Comme chacun se sent autorisé à dire tout et n’importe quoi sur l’impact de l’intelligence artificielle sur le marché du travail, de préférence sous la forme de prophéties cataclysmiques, il est sans doute utile de revenir à ce que nous disent réellement les données. De nombreuses études empiriques réalisées auprès d’entreprises, dans des secteurs divers, intégrant plusieurs panels de salariés, permettent aujourd’hui d’apporter quelques réponses concrètes à des questions fondamentales : l’IA détruit-elle des emplois ? Qui sont les perdants et les gagnants de cette transition ? Et surtout : rendre l’IA accessible à tous est-il possible ?

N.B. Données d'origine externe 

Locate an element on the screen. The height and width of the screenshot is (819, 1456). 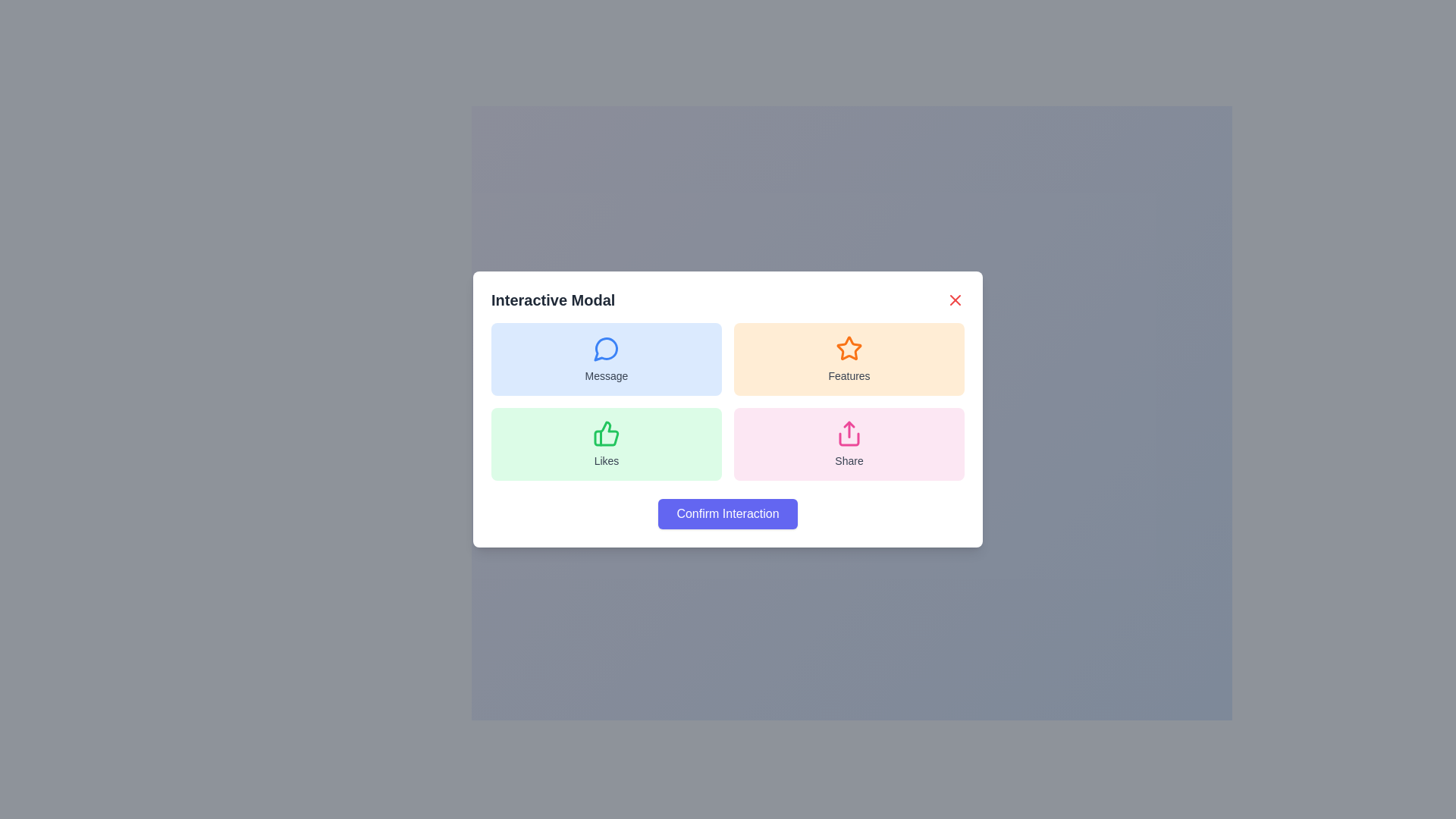
text label that says 'Share', which is located below a share icon with a pink background and rounded border is located at coordinates (848, 460).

Premier constat : si dans une tribune récente du Figaro, Éric Sadin nous avertissait de "la mort de la destruction créatrice" schumpétérienne, en réalité, elle fonctionne toujours. L’économiste autrichien en a vu d’autres, lui dont les analyses sont annoncées périmées à chaque vague d’innovation technologique. Ces annonces alarmantes se fondent toujours sur des sentiments, jamais sur des analyses. Aujourd’hui, les entreprises qui adoptent l’IA augmentent en moyenne leur productivité, leurs ventes… et leurs effectifs. L’innovation ne supprime pas l’emploi dans sa globalité, elle le déplace. On recrute parfois moins de développeurs juniors, mais davantage de commerciaux, de chefs de projets, de profils capables d’articuler technique et relationnel. Rien de très différent, au fond, de ce que l’on observait lors des grandes révolutions industrielles précédentes : automatisation d’un côté, expansion des fonctions complémentaires de l’autre. Évidemment, cela pourrait changer à l’avenir, qui sait ? Et bien justement personne. Évitons donc d’être péremptoires.

Hausse de l’emploi des plus expérimentés

Le deuxième résultat des études est plus inattendu : l’IA semble bénéficier davantage aux seniors qu’aux jeunes, ce qui est l’inverse des vagues technologiques précédentes. Lorsque le numérique s’est imposé, on valorisait les digital natives et on dirigeait gentiment les plus de 50 ans vers la préretraite. Cette fois, l’IA automatise des compétences historiquement associées aux jeunes comme le code standardisé ou une partie du support client, alors qu’elle renforce la valeur de l’expérience : négocier, manager, comprendre un client, conduire un projet. Les données montrent une baisse des embauches de juniors dans certains métiers très exposés, alors que l’emploi des travailleurs plus expérimentés progresse dans les mêmes fonctions. Bonne nouvelle pour les 50-60 ans ; défis sérieux pour l’insertion des plus jeunes. Mais c’est un sujet que notre débat politique, souvent prompt à passer outre les choses les plus importantes, ignore encore presque totalement.

Troisième enseignement : ce n’est ni l’âge, ni le diplôme, mais la formation qui fait la différence. Des expériences menées en entreprise montrent que l’usage de l’IA augmente la productivité de manière très marquée, et encore plus chez les salariés initialement les moins performants. Les modèles de langage sont suffisamment accessibles pour qu’un collaborateur de 55 ans puisse en tirer autant de valeur qu’un jeune diplômé de 25 ans, pour peu qu’on lui montre comment les utiliser. L’IA n’est pas réservée à une élite technophile. Elle récompense l’apprentissage, la curiosité, la capacité à reformuler un problème et à exploiter la machine.

Peurs théoriques et vagues pronostics

Rien de tout cela ne permet de prédire l’avenir à long terme. L’IA combinée à la robotique, puis potentiellement au calcul quantique, peut transformer l’économie bien au-delà de ce que les études actuelles laissent entrevoir. Mais il est difficile d’élaborer des politiques publiques, ou de nourrir un débat serein, uniquement sur la base de peurs théoriques ou de vagues pronostics.

Mieux vaut observer ce qui se passe réellement dans les entreprises. Ce que l’on voit aujourd’hui, c’est une économie qui se réorganise, qui crée autant qu’elle détruit, qui récompense l’expérience quand elle est formée, et qui n’est pas condamnée à assécher l’emploi. Est-ce que cela va durer ? Personne n’en sait rien. Ce qui est certain, c’est que le grand chantier qui se dessine est celui de l’insertion des jeunes dans l’entreprise. Plutôt que de parler des retraites, on ferait mieux de plancher sur ce sujet.